More than 1,500 students visited the “Fall Into Your Major” event organized by Heidi Sawyer, career counselor for the University College, in collaboration with academic advising and AIS. The event was held Oct. 14, in the HEB UC.
“This event is targeted for freshmen and sophomores — especially students who are undecided — but also for students who would like to inquire about a major or certification,” said Stefanie Cisneros, a career counselor for student athletes. According to Cisneros, the idea of placing career counselors, advisors and staff in one place was intended to help students become more informed.
Tables were set up by UTSA colleges — including the Honors College and the University College — as well as departments, academic advisors, career counselors and organizations (such as the Thomas Riverá Center), testing services, peer mentors and ROTC. Each department offered information about available majors, minors and certificates.
The majority of the tables were for the College of Liberal and Fine Arts (COLFA).
Many tables offered incentives for students to stop and talk: some had candy, some had highlighters and others had interesting objects that represented their department.
For example, the Department of Anthropology brought a skeleton it calls “Fontica”; the Department of Physics and Astronomy had a Newton’s Cradle, reflective telescope, plasma ball and a fiber optics lamp; and the Modern Languages Department had a little circle of various flags from around the world.
One of the most popular tables among students was that of the department of philosophy and classics.
Marshall Maylor, a philosophy graduate student, presented students with intriguing hypothetical situations.
Once he had their attention, he would recommend taking at least one philosophy class.
“If you like it, it may be your new major,” said Maylor.
“If not, it was just another boring class.” Many students named that table as their favorite.
“Many tables were just signing our papers for AIS,” admitted freshman Kiana Wheeler.

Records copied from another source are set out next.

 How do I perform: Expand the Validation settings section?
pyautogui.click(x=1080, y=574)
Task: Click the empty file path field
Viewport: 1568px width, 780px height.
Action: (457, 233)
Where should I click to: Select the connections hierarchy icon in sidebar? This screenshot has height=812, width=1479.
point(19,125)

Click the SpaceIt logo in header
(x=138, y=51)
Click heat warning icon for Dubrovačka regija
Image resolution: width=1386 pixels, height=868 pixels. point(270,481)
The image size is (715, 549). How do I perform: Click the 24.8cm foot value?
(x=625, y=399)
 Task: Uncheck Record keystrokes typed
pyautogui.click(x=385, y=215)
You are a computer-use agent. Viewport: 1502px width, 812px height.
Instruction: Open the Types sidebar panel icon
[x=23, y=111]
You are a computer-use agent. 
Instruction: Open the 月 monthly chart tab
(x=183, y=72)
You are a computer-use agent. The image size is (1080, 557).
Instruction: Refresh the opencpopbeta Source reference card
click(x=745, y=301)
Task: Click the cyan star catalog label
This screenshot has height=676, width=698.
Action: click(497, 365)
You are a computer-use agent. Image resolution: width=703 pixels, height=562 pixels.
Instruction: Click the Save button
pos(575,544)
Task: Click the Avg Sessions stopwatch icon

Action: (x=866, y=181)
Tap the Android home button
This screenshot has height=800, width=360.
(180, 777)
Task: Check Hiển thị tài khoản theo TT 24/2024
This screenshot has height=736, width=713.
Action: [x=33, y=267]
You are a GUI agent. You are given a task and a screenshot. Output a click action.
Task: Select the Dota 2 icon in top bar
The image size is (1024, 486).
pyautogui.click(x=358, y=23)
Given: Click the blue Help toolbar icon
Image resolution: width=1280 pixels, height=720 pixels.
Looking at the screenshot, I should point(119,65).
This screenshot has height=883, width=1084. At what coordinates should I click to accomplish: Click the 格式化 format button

“But Mr. Maylor gave us scenarios and only signed our paper if we answered or participated.”
Many AIS instructors either required their students to come to the event or promised extra credit in exchange for proof of attendance in the form of signatures from various tables.
“It’s been helpful,” said Wheeler, “and I’m glad I came — even though I wouldn’t have if it wasn’t required by my AIS class.”
Cisneros was excited by the increase in participation:
“Compared to last spring, I’ve seen more participation from students, and also from the colleges and departments to commit to showing up for the event.”
The “Fall Into Your Major” event was the second of its kind and was preceded by “March Into Your Major”.